[Stored data]
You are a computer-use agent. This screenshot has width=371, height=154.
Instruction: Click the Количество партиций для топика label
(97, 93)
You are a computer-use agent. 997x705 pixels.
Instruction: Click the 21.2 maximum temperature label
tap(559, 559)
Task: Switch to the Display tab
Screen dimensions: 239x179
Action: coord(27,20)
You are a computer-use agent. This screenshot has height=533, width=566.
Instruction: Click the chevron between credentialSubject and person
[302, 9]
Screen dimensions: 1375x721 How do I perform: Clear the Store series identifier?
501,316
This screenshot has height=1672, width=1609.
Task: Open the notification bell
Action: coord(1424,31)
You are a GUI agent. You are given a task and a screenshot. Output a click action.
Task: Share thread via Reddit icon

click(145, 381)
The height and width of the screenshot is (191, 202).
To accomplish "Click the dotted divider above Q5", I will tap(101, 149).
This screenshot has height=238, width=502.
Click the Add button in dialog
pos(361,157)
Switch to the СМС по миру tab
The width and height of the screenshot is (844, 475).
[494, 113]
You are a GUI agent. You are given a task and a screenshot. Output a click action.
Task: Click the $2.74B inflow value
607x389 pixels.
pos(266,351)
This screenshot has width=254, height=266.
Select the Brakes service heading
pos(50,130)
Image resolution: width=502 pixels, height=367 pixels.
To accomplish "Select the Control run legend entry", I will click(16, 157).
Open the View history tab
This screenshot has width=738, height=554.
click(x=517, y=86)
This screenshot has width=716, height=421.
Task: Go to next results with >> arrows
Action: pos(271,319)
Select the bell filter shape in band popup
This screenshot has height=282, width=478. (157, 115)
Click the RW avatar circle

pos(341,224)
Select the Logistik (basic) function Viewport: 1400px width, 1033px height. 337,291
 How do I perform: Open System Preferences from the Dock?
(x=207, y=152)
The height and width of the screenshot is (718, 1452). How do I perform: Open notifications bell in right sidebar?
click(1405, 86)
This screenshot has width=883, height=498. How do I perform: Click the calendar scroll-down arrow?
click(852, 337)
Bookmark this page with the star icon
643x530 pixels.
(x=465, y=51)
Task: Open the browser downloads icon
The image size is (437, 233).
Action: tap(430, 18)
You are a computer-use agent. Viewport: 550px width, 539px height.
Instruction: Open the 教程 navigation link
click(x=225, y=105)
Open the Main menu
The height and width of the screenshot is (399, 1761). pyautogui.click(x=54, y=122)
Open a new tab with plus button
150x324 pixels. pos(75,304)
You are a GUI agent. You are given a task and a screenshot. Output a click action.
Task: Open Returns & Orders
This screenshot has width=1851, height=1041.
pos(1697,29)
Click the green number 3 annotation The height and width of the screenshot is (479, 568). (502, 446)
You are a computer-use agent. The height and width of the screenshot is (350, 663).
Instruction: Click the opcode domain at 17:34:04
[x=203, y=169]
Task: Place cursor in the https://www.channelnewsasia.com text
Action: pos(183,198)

__Task requirements__
Using the entries above, copy out all lines that contain the string "accomplish".

__Solution for this task__
To accomplish "Click the dotted divider above Q5", I will tap(101, 149).
To accomplish "Select the Control run legend entry", I will click(16, 157).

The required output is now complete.